>> START DATA

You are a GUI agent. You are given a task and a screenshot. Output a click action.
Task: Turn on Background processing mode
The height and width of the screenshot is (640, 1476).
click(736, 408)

>> END DATA
>> START DATA

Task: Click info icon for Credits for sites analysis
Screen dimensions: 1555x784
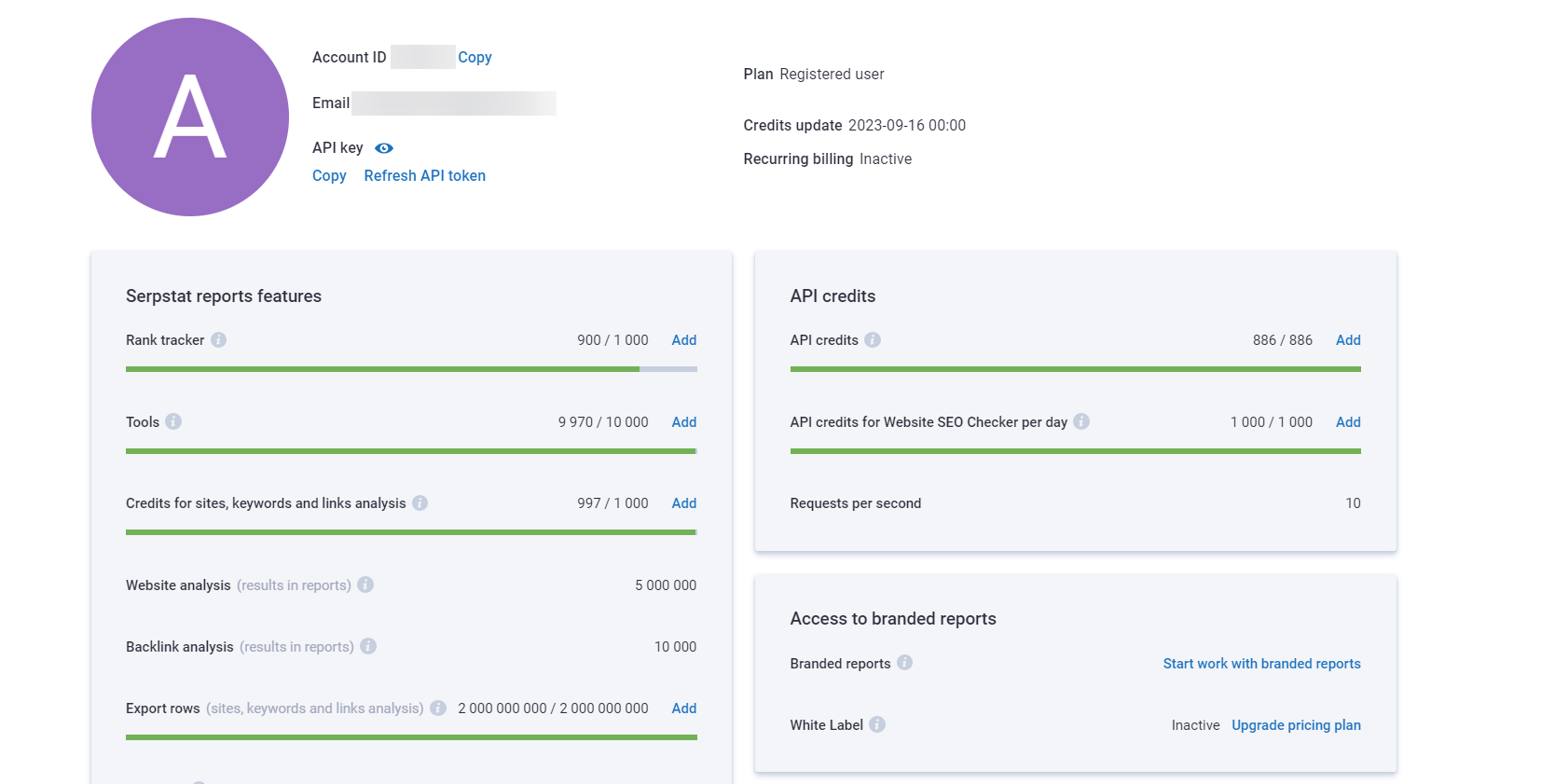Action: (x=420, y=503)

>> END DATA

TASK DESCRIPTION >> Lay out the records in the stretch from the line containing "Task: Click info" through the line containing "Action: (x=420, y=503)" as a two-column CSV with columns instruction and click, one row per record, each field quoted and with line breaks replaced by spaces. Leave the pictures out.

REPLY >>
instruction,click
"Task: Click info icon for Credits for sites analysis Screen dimensions: 1555x784","Action: (x=420, y=503)"